Pursuant to the terms of the exchange offer, Lamar Media will accept for exchange any and all Original Notes validly tendered and not withdrawn prior to 5:00 p.m., New York City time, on May 1, 2019 (the “Expiration Date”), unless extended. Tenders of Original Notes may be withdrawn at any time prior to 5:00 p.m., New York City time, on the Expiration Date. 

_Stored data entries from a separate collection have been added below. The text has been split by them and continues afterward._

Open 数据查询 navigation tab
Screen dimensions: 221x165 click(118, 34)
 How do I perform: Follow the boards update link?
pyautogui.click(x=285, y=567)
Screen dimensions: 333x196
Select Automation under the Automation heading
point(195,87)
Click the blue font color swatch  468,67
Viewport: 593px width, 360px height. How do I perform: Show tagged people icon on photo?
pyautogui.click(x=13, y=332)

The terms of the exchange offer and other information relating to Lamar Media are set forth in a prospectus dated April 3, 2019. Copies of the prospectus and the related letter of transmittal may be obtained from The Bank of New York Mellon Trust Company, N.A., which is serving as the exchange agent for the exchange offer. The Bank of New York Mellon Trust Company, N.A. can be contacted at:

The Bank of New York Mellon Trust Company, N.A., as Exchange Agent
c/o The Bank of New York Mellon Corporation
Corporate Trust Operations – Reorganization Unit
111 Sanders Creek Parkway
East Syracuse, New York 13057
Facsimile: 732-667-9408

This press release does not constitute an offer to purchase any securities or the solicitation of an offer to sell any securities. The exchange offer is being made only pursuant to the prospectus dated April 3, 2019, and the related letter of transmittal and only to such persons and in such jurisdictions as is permitted under applicable law.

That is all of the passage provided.